Congo : le président Sassou réélu au premier tour, l’opposition conteste

Denis Sassou-Nguesso au Bourget, le 30 novembre pour la COP21. Photo Loïc Venance. AFP

Denis Sassou-Nguesso au Bourget, le 30 novembre pour la COP21. Photo Loïc Venance. AFP

Denis Sassou Nguesso, qui cumule 32 ans de pouvoir à la tête de son pays, a été réélu au premier tour pour un nouveau mandat de 5 ans, selon des résultats officiels publiés alors que le pays était privé de télécommunications depuis plus de quatre jours.

Le président congolais Denis Sassou Nguesso, qui cumule 32 ans de pouvoir à la tête de son pays, a été réélu au premier tour pour un nouveau mandat de 5 ans avec 60,39 % des voix, selon les résultats officiels publiés jeudi et contestés par ses deux principaux concurrents. L’annonce officielle de sa victoire au scrutin de dimanche est tombée peu après 3 h 30 du matin à la télévision nationale, alors que le pays était privé de télécommunications depuis plus de quatre jours.

Les autorités avaient annoncé la coupure de services SMS, d’internet et de téléphone, la veille du scrutin, pour des raisons de «sûreté nationale», afin d’empêcher l’opposition de commettre une «illégalité» en publiant elle-même les résultats de l’élection. Après l’annonce des résultats, les télécommunications ont été rétablies progressivement dans la matinée.

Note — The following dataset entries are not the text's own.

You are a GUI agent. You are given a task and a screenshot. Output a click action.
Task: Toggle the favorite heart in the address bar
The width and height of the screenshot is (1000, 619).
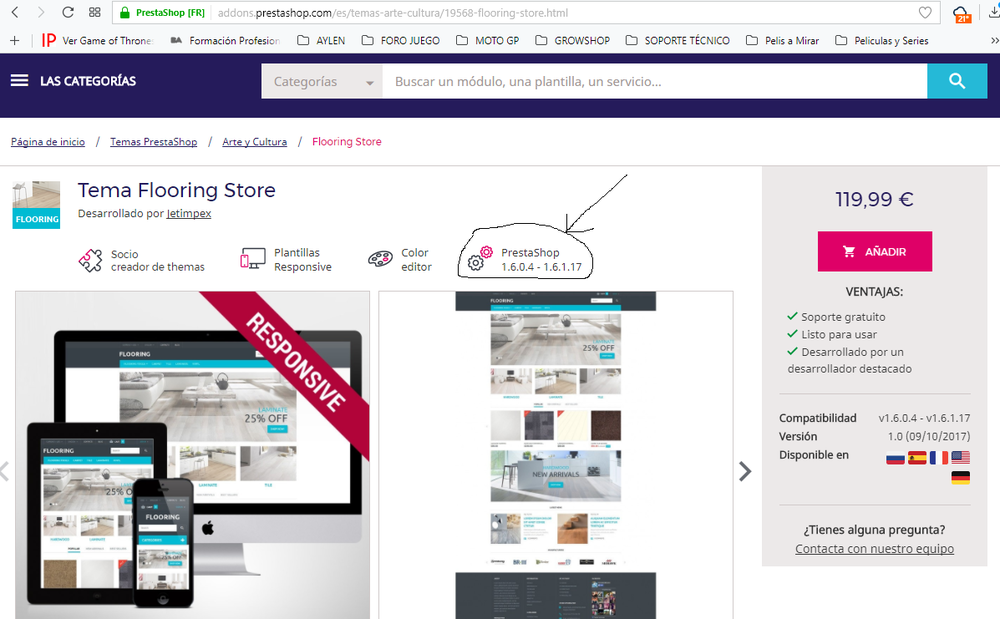[926, 13]
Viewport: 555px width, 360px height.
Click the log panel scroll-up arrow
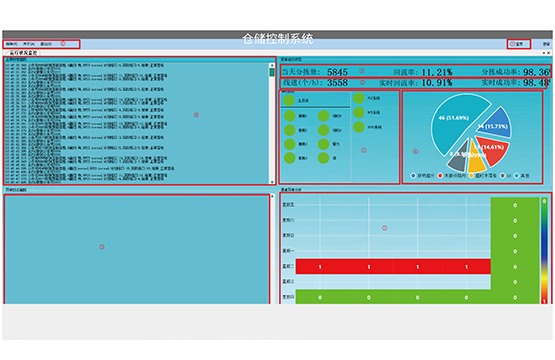pyautogui.click(x=272, y=65)
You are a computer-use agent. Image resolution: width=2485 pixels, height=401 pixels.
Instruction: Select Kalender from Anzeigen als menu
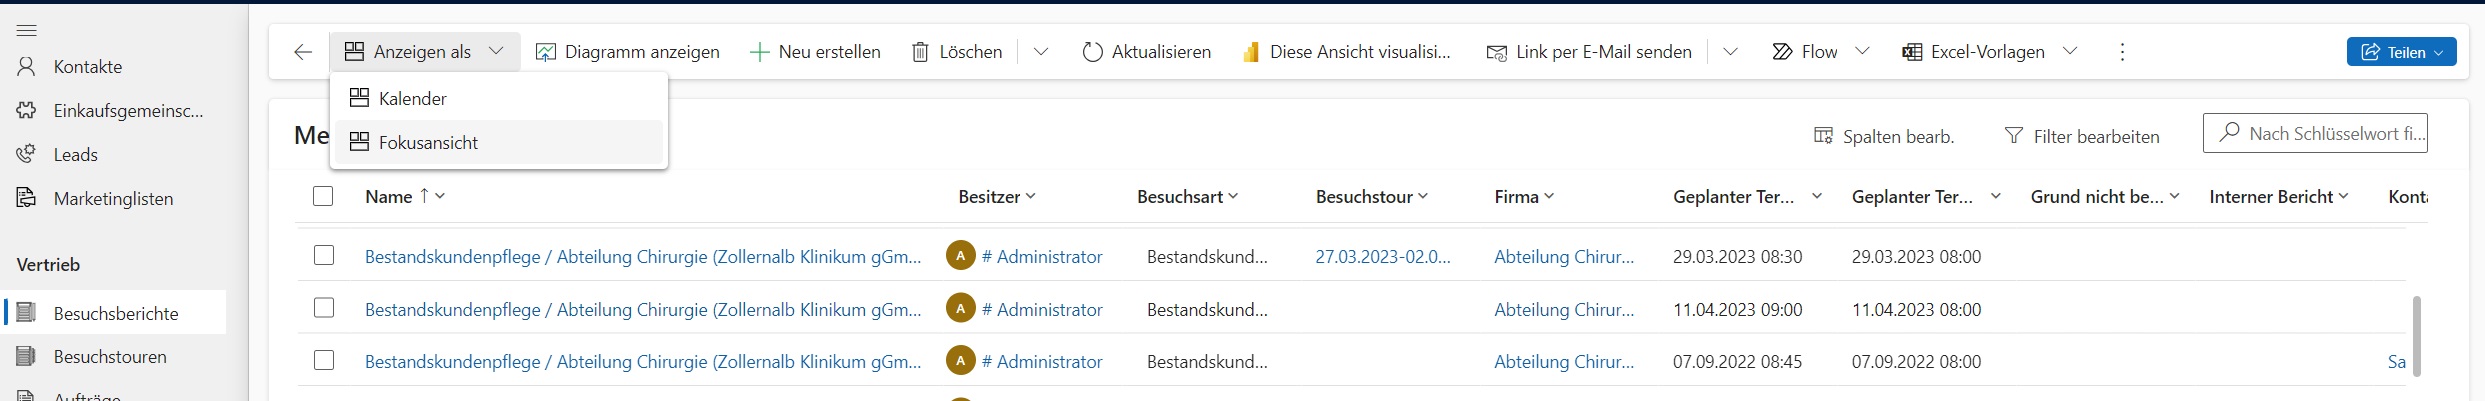[x=413, y=99]
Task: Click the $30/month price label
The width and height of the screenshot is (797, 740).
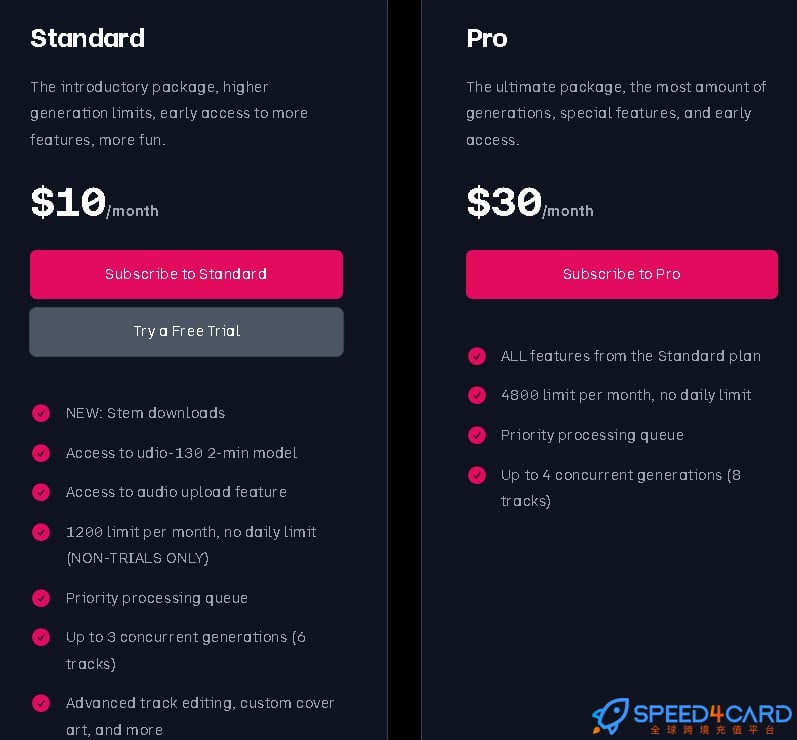Action: tap(530, 203)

Selon le décompte officiel, Guy-Brice Parfait Kolélas arrive deuxième avec de 15,05 % des voix, devant le général Jean-Marie Michel Mokoko (13,89 %). Ce dernier a lancé jeudi un «appel à la désobéissance civile généralisée», demandant aux Congolais de réclamer [leur] vote confisqué et volé», sans préciser les formes que pourrait prendre cette action. «Ce n’est pas un appel à manifester, l’opposition ne veut pas un bain de sang. Il est demandé à la population de ne pas aller au travail, c’est une grève générale, une protestation pacifique», a déclaré à Paris Me Norbert Tricaud, un des avocats de celui qui était jusqu’en février conseiller du président Sassou Nguesso pour les affaires de paix et de sécurité.

«Notre constitution ne prévoit pas la désobéissance civile […] quand on lève ce genre d’appel, on s’expose aux rigueurs de la loi», a mis en garde le porte-parole du gouvernement, Thierry Moungalla.

L’opposition dénonce une «fraude massive»

Le général Mokoko et Guy-Brice Parfait Kolélas sont deux des cinq participants à la présidentielle de dimanche (sur un total de neuf candidats) ayant signé une alliance contre Denis Sassou Nguesso. Tout en estimant que sa réélection relevait d’une «fraude massive», le porte-parole de Guy-Brice Parfait Kolélas, Vivien Manangou, a indiqué que ce dernier ne comptait pas «entrer dans une épreuve de force» avec le pouvoir, répétant que son candidat était déterminé à contester les résultats officiels par les voies légales.

Les candidats disposeront de 15 jours après le dépôt des résultats officiels à la Cour constitutionnelle (chargée de les valider) pour introduire leurs recours.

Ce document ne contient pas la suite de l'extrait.